Hello,

I have NGS data of samples from one population, with different sequencing depth (5X-30X). When I do PC analysis, PC2 is associated with depth (r2=0.5). In addition, samples with depth<15X have higher heterozygosity than samples with depth >15X.

So, I try to use Beagle v4.1 to do genotype refinement and want to remove this batch effect caused by the depth.

Beagle 4.1 command:

java -Xss5m -Xmx50g -jar beagle.11Mar19.69c.jar gl=myvcf map=plink.${chr}.GRCh38.map.beagle out=${chr}.beagle nthreads=2

My strategies:

1. run beagle 4.1 in the vcf produced by standard GATK pipeline.

→ Provided information:
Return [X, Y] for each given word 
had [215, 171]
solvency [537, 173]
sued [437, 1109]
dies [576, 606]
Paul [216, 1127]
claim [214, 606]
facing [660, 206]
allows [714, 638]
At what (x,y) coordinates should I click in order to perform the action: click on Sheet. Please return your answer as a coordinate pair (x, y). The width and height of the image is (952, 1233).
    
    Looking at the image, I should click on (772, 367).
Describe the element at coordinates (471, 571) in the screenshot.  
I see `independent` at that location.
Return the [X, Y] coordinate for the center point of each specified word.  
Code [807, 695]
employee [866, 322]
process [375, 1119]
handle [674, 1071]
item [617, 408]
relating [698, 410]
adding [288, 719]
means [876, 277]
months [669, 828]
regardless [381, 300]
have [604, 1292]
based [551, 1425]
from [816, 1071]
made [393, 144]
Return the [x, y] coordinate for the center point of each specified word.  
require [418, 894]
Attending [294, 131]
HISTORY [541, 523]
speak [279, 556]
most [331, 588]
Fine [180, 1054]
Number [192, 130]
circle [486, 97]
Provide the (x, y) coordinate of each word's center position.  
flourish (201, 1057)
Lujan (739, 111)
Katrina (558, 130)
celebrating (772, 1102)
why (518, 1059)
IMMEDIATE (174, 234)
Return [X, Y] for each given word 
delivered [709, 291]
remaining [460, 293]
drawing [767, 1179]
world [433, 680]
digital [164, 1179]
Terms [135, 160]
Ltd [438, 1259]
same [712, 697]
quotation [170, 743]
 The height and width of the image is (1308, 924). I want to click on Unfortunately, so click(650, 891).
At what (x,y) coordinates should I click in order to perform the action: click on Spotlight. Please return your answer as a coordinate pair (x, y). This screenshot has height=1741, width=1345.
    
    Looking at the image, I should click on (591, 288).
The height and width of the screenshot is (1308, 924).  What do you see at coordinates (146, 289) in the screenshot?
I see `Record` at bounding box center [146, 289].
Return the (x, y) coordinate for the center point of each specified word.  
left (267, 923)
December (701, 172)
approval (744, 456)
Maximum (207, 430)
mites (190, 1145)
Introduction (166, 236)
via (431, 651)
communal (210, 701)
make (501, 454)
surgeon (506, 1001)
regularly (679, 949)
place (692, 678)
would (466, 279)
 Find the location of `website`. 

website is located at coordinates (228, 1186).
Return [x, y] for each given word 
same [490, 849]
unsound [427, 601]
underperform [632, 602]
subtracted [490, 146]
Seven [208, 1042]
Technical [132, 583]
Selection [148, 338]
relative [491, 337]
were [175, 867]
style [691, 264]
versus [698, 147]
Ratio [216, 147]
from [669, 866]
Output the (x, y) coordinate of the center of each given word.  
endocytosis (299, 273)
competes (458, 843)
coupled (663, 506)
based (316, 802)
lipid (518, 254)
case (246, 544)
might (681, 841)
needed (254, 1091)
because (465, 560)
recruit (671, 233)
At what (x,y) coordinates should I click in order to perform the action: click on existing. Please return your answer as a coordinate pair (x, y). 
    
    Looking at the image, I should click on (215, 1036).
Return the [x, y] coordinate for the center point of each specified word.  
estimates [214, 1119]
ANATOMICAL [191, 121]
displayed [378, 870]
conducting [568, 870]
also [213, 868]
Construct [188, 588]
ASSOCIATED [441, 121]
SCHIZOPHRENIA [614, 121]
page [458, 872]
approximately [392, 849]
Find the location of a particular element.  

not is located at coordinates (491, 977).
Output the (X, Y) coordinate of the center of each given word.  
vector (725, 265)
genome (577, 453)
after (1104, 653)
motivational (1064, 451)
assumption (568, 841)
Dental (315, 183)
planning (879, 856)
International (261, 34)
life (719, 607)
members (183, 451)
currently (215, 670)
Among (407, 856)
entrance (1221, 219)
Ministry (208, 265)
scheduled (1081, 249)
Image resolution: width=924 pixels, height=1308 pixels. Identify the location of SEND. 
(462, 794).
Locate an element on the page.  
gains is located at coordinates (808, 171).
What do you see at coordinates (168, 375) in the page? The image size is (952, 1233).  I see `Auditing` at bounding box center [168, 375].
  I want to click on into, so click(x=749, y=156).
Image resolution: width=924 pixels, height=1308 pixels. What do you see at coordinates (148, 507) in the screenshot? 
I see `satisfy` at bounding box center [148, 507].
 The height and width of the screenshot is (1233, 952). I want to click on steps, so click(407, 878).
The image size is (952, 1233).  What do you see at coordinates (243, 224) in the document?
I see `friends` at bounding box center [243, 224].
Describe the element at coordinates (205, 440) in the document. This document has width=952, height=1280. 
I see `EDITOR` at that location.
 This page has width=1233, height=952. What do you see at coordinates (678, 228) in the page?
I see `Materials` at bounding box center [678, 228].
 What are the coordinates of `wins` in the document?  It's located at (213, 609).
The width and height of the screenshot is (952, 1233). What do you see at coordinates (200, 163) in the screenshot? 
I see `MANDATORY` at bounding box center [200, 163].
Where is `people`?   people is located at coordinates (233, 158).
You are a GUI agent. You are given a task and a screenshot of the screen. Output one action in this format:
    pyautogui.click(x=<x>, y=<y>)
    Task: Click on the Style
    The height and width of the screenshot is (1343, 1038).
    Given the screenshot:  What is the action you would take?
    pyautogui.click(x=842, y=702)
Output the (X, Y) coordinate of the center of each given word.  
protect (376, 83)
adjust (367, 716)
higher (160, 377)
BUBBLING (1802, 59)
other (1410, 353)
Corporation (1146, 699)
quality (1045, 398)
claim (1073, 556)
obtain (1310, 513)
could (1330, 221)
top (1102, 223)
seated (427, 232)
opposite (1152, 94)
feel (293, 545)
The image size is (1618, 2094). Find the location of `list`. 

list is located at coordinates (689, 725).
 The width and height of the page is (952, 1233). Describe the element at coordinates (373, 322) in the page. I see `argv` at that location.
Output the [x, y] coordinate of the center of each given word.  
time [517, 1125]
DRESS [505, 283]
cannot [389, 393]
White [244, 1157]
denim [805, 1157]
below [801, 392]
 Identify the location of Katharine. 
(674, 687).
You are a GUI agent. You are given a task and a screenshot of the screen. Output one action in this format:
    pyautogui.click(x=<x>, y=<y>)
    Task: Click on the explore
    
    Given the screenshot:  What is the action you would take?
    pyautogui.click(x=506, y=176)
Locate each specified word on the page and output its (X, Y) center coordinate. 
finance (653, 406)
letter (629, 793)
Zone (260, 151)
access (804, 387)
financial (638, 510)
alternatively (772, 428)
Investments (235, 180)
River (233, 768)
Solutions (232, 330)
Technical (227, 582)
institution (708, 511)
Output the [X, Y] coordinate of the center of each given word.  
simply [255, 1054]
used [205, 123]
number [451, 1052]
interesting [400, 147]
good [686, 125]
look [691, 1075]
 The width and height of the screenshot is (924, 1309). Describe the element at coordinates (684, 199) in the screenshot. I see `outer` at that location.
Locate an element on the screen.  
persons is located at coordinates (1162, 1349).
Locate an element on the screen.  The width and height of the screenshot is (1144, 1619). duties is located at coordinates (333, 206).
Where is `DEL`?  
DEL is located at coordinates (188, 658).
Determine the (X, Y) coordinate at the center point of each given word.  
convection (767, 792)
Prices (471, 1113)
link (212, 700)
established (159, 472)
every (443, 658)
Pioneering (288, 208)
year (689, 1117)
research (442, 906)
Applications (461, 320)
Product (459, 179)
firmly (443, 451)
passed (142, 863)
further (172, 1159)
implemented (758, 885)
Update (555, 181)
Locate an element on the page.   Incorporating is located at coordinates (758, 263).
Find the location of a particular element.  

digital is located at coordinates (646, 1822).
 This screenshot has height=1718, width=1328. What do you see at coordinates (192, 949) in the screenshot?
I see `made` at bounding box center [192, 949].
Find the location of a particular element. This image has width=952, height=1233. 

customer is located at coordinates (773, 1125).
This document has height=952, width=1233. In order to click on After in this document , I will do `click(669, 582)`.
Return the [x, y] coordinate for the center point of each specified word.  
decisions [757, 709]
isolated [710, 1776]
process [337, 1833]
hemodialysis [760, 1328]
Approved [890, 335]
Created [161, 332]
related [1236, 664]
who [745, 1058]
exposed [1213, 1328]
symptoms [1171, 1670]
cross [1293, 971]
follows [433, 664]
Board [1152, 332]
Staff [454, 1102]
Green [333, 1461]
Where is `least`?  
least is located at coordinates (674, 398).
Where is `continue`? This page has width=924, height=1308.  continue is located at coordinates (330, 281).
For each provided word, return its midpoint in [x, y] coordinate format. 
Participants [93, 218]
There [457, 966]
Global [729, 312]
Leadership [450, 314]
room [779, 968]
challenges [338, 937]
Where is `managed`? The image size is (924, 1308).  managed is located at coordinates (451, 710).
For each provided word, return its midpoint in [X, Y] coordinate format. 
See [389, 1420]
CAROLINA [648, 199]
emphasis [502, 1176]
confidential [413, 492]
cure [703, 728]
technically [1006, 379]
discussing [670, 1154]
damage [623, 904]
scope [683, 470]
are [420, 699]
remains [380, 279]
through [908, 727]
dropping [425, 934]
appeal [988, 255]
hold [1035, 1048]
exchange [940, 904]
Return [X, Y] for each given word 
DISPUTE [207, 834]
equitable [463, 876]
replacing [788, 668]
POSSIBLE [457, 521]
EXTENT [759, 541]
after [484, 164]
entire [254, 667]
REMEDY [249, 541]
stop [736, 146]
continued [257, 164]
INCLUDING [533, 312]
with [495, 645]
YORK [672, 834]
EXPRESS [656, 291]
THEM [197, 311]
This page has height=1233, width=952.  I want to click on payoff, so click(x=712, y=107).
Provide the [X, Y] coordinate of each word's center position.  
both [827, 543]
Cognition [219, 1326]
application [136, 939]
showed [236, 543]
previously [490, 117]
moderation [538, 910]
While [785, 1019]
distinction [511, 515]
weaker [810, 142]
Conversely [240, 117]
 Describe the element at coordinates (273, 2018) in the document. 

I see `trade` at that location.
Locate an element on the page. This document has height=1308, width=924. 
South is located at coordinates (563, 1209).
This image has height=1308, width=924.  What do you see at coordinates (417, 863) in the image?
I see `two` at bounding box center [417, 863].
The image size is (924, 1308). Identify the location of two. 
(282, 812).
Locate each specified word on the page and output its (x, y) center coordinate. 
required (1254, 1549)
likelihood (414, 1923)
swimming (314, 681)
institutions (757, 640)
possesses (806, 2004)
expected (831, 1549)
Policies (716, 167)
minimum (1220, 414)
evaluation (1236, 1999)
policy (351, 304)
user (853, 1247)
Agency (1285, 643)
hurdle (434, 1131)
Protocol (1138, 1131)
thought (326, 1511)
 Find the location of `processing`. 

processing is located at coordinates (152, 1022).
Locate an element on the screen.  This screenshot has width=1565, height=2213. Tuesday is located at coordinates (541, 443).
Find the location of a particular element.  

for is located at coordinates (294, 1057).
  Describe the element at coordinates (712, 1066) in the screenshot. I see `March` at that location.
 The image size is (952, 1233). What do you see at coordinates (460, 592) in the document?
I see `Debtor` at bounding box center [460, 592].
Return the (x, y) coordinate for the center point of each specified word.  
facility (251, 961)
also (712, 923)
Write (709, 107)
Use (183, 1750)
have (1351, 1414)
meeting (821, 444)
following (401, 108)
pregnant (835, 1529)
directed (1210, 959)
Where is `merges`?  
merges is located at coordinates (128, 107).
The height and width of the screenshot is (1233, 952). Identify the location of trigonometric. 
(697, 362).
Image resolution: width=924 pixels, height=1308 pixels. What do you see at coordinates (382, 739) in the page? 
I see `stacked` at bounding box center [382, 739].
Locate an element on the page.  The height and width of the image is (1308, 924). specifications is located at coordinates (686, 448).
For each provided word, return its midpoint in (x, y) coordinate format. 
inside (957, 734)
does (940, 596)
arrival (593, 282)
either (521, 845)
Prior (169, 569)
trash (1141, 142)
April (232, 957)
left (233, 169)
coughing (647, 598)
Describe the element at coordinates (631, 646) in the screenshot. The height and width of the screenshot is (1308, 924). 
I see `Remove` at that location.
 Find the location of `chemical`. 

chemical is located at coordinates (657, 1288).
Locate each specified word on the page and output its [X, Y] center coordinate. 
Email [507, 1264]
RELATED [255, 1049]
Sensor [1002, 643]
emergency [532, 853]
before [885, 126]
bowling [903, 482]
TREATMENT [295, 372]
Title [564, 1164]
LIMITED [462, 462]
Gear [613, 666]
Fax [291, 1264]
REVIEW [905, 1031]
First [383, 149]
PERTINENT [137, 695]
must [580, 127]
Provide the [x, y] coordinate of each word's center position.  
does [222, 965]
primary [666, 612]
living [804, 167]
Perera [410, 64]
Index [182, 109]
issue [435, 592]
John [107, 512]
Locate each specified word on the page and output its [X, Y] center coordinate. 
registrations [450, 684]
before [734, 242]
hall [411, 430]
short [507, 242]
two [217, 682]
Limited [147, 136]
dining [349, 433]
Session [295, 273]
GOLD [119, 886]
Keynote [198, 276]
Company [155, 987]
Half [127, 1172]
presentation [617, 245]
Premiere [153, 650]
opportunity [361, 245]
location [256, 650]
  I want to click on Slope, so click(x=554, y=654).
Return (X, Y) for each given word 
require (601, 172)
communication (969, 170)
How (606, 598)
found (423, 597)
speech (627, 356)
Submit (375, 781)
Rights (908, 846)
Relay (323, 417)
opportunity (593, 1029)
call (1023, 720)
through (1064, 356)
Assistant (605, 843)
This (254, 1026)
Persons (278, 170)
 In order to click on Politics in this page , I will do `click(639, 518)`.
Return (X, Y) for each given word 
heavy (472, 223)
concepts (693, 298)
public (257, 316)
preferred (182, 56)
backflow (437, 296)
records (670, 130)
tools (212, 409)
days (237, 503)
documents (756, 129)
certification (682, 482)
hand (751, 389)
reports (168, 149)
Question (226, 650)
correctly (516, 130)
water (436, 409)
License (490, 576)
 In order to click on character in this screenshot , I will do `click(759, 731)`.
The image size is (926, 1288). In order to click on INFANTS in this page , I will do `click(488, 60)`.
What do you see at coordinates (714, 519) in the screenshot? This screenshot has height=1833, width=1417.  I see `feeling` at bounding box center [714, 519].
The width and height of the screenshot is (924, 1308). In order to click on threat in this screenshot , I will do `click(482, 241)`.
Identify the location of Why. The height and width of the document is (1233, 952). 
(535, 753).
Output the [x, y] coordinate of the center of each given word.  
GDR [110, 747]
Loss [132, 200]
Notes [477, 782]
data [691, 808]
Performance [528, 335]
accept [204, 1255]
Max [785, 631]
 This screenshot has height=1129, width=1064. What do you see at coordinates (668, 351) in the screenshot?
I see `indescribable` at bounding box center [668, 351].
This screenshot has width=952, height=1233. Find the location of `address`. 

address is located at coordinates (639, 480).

→ What you need to do:
**1)** Do these statements agree with the forum post on Beagle genotype refinement? Answer yes or no for each and quote the deciding words. (a) PC1 is associated with sequencing depth. (b) Samples with depth below 15X have higher heterozygosity than those above 15X. (c) The Beagle command runs with two threads.
**2)** Please carry on the forum post about Beagle genotype refinement from the point where it stops.

→ Task-by-task results:
**1)**
(a) No: "PC2 is associated with depth (r2=0.5)"
(b) Yes: "samples with depth<15X have higher heterozygosity than samples with depth >15X"
(c) Yes: "nthreads=2"

**2)**
2. remove sites with genotype missing rate >10%, then run beagle 4.1
3. only use the individuals with depth>15X, and then run beagle 4.1
4. set genotype with GQ<20 as missing, and set the PL as "0,0,0", then run beagle 4.1

But, I failed with above four strategies, and cannot remove the batch effect, just only change the distance between samples with 5X and other samples from the same populations, but cant change the distance between samples with 15X-20X and that with 30X.

Anybody have experience to remove the batch effect caused by sequencing depth?

Thank you very much!